4. Design Infringement Claim Dismissed

Hermès also relied on its now-expired French design registration No. 971181-040. However, the Court considered that the designs marketed by Mulanka did not generate the same overall visual impression for the informed user. Accordingly, it confirmed the lower court’s dismissal of the design infringement claim under Articles L.513-4 and L.513-5 of the Intellectual Property Code.

5. Damages Assessment

Applying Article L.331-1-3 of the French Intellectual Property Code, the Court quantified damages as follows:

  • Loss of profit: €15,282.35, calculated based on 46 infringing sales and a unit profit margin of €332.22;
  • Moral damage: €5,000, considering “the dilution and reputational harm caused by the dissemination of low-end copies”;
  • Unjust enrichment: €5,000, recognising the cost savings achieved by the infringers who “benefited from Hermès’ strong brand image without investing in original design” (p. 22).

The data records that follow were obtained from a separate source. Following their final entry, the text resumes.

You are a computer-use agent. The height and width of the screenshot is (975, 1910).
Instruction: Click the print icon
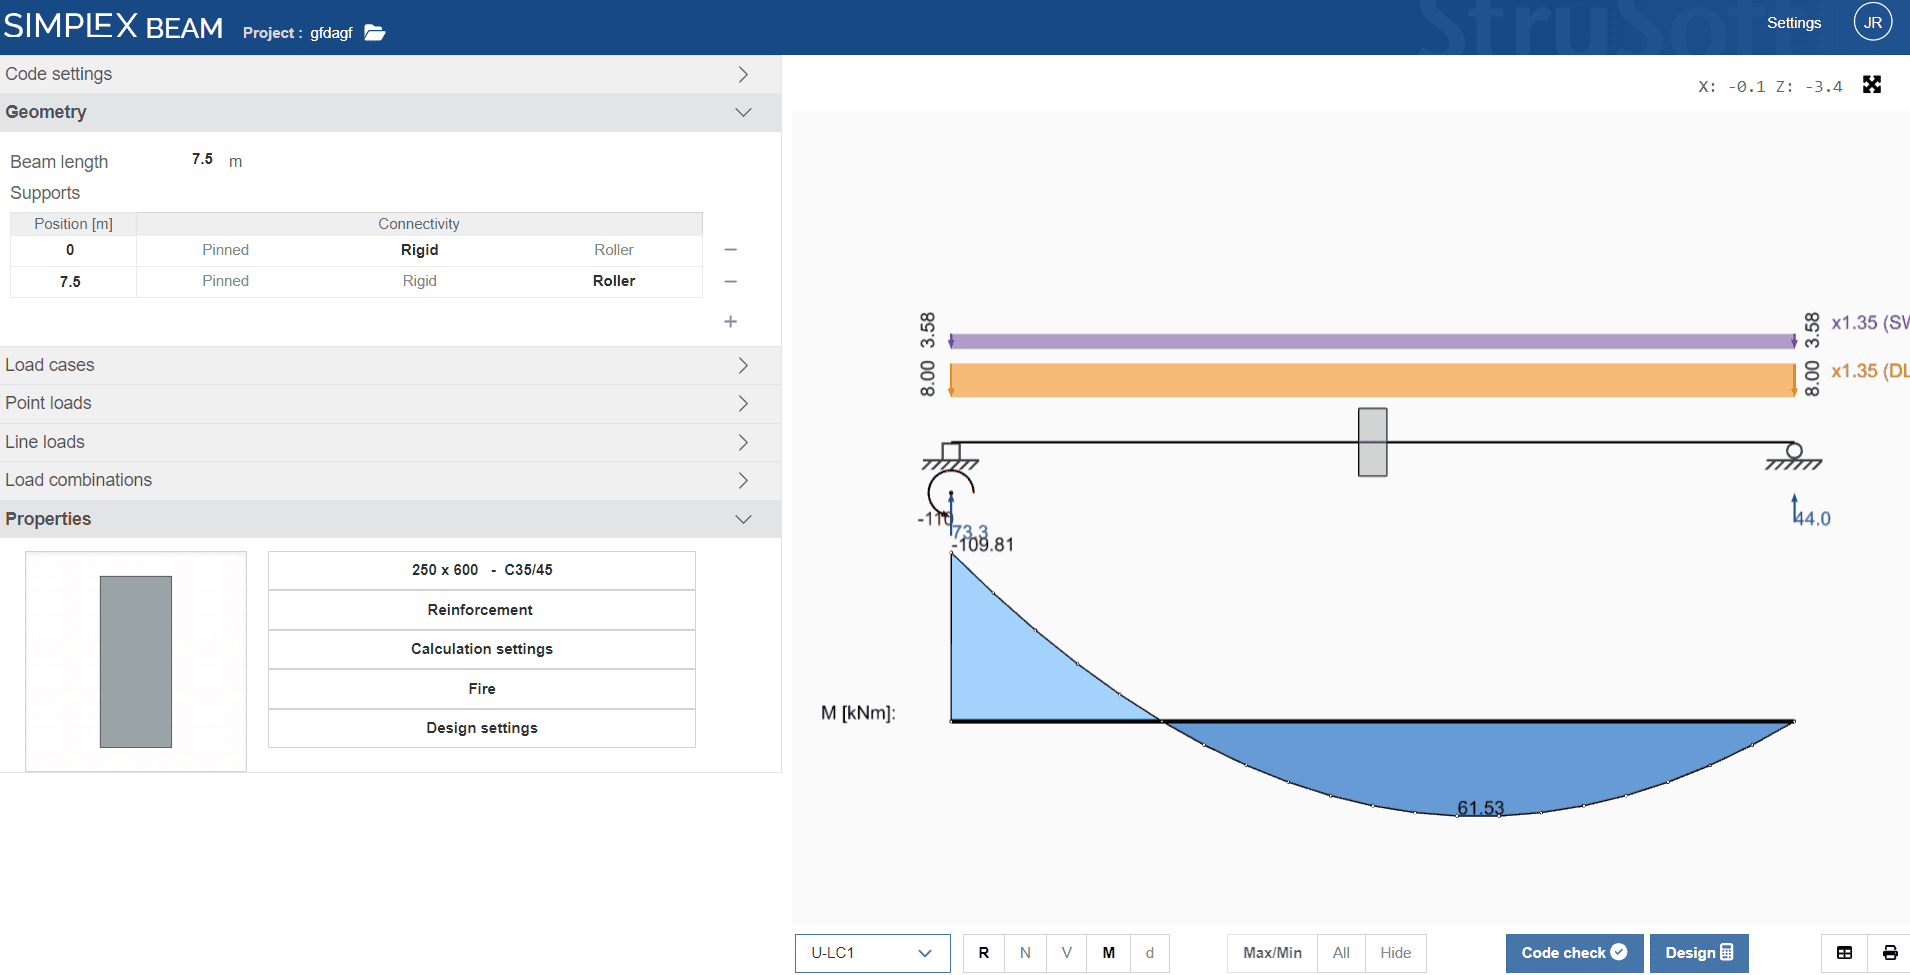[1889, 953]
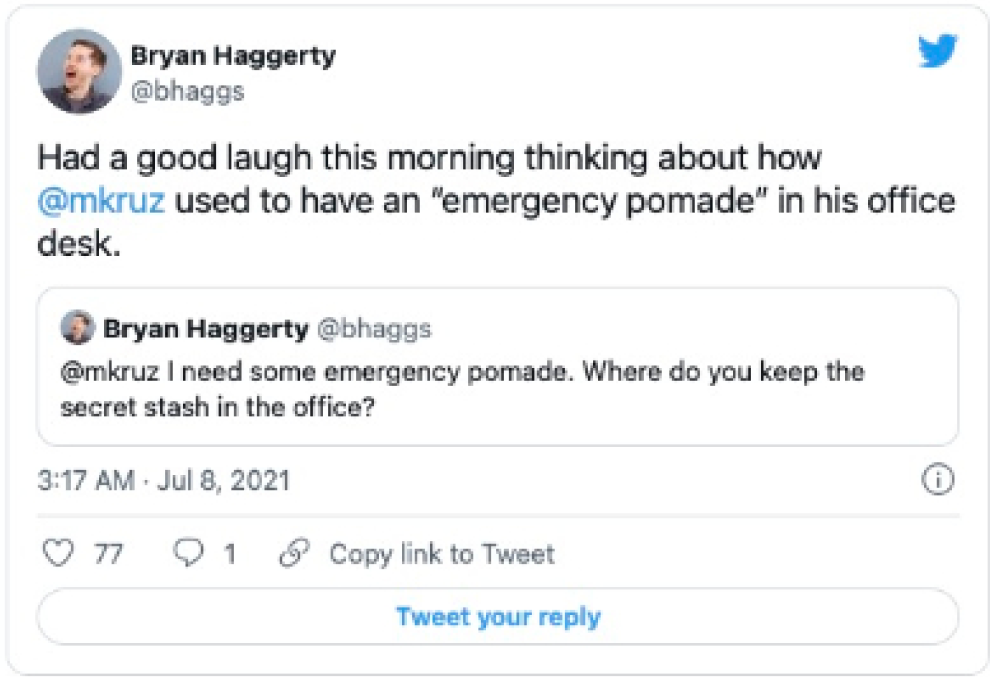The height and width of the screenshot is (677, 990).
Task: Click the reply count of 1
Action: tap(230, 553)
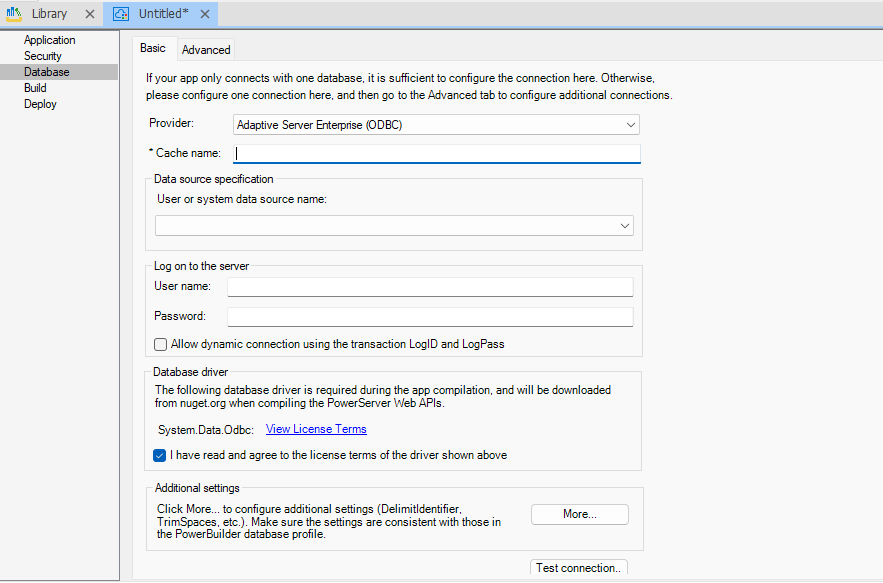Viewport: 883px width, 583px height.
Task: Switch to the Advanced tab
Action: (x=206, y=50)
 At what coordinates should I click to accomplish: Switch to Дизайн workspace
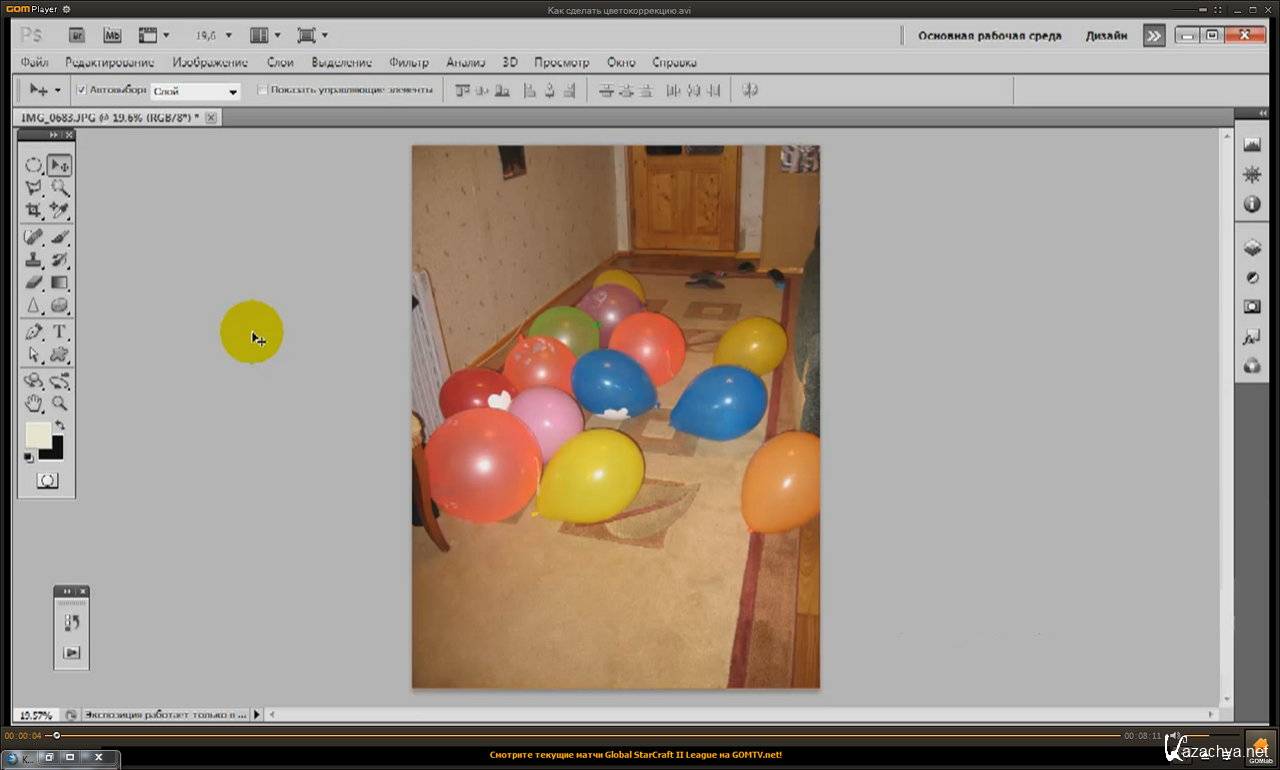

Total compensation of €25,282.35 was awarded jointly against Mapinko (liquidation estate) and Mulanka.

6. Injunctive Relief and Ancillary Measures

The Court prohibited Mulanka from offering for sale or marketing the infringing sandal references 1155 and 1180, under a penalty of €500 per breach, effective two months from notification of the decision and for six months.

It rejected the requests for:

  • Publication of the judgment,
  • Seizure and destruction,
  • Further equitable relief,
    finding the injunction to be a sufficient remedy.

Conclusion

This well-reasoned ruling reaffirms the protection afforded under copyright law to iconic luxury designs—even those characterised by minimalist aesthetics. The Paris Court of Appeal clearly distinguished between lawful inspiration and unlawful imitation, relying on precise legal standards and a detailed comparison of the goods.

For luxury brands such as Hermès, this case underscores the importance of a proactive, evidence-based enforcement strategy. As the Court acknowledged, unauthorised copies “trivialise and degrade the prestige associated with original creations” (p. 22).

In a globalised market where infringing goods are easily disseminated through diverse retail channels, legal vigilance remains a critical component of luxury brand strategy. Protecting creativity is not a one-off action but a long-term commitment—one that must be pursued relentlessly and without compromise.